┌────────

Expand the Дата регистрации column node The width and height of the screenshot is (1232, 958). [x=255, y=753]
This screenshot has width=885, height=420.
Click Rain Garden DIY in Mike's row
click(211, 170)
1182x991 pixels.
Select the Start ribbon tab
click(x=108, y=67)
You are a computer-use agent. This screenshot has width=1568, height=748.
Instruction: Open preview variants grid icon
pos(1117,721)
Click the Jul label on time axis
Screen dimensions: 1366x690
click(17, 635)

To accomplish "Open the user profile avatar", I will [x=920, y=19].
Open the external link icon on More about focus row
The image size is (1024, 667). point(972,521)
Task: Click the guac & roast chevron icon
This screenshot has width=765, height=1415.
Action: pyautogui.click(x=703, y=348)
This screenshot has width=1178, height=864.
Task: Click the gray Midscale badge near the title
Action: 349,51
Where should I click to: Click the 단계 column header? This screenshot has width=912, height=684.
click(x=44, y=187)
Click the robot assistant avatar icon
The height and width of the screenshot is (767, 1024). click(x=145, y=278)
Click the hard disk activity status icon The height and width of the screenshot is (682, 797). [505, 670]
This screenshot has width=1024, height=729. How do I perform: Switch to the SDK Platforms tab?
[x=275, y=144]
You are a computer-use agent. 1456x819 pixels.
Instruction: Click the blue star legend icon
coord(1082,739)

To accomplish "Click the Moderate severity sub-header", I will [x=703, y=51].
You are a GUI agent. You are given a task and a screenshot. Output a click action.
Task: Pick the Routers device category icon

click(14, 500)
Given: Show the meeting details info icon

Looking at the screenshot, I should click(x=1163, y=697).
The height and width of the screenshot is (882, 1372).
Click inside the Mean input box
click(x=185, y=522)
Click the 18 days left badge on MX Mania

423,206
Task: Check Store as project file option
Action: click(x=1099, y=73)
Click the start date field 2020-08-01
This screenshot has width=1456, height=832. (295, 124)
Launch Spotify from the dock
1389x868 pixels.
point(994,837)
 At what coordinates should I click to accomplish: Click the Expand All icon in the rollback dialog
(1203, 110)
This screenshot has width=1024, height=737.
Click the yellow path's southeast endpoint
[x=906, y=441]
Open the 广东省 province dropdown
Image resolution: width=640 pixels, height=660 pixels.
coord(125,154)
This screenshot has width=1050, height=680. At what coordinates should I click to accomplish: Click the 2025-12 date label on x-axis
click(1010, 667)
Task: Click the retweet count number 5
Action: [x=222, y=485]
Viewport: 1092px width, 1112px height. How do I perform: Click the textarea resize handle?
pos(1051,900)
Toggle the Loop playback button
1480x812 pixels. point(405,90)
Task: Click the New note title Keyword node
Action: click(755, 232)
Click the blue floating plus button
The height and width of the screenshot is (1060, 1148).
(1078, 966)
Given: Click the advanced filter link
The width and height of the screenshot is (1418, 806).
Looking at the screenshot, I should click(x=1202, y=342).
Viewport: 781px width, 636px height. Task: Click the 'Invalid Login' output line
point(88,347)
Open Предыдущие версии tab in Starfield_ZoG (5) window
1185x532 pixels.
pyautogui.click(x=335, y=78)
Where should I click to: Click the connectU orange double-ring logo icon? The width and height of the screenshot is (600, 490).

└────────

◆ **DIRECTIVE**
Rewrite the rows from the first one through the line containing "click(14, 500)", replacing "Instruction" with "Goal" and leaving everything else unchanged.

◆ **SOLUTION**
Expand the Дата регистрации column node The width and height of the screenshot is (1232, 958). [x=255, y=753]
This screenshot has width=885, height=420.
Click Rain Garden DIY in Mike's row
click(211, 170)
1182x991 pixels.
Select the Start ribbon tab
click(x=108, y=67)
You are a computer-use agent. This screenshot has width=1568, height=748.
Goal: Open preview variants grid icon
pos(1117,721)
Click the Jul label on time axis
Screen dimensions: 1366x690
click(17, 635)

To accomplish "Open the user profile avatar", I will [x=920, y=19].
Open the external link icon on More about focus row
The image size is (1024, 667). point(972,521)
Task: Click the guac & roast chevron icon
This screenshot has width=765, height=1415.
Action: pyautogui.click(x=703, y=348)
This screenshot has width=1178, height=864.
Task: Click the gray Midscale badge near the title
Action: 349,51
Where should I click to: Click the 단계 column header? This screenshot has width=912, height=684.
click(x=44, y=187)
Click the robot assistant avatar icon
The height and width of the screenshot is (767, 1024). click(x=145, y=278)
Click the hard disk activity status icon The height and width of the screenshot is (682, 797). [505, 670]
This screenshot has width=1024, height=729. How do I perform: Switch to the SDK Platforms tab?
[x=275, y=144]
You are a computer-use agent. 1456x819 pixels.
Goal: Click the blue star legend icon
coord(1082,739)

To accomplish "Click the Moderate severity sub-header", I will [x=703, y=51].
You are a GUI agent. You are given a task and a screenshot. Output a click action.
Task: Pick the Routers device category icon

click(14, 500)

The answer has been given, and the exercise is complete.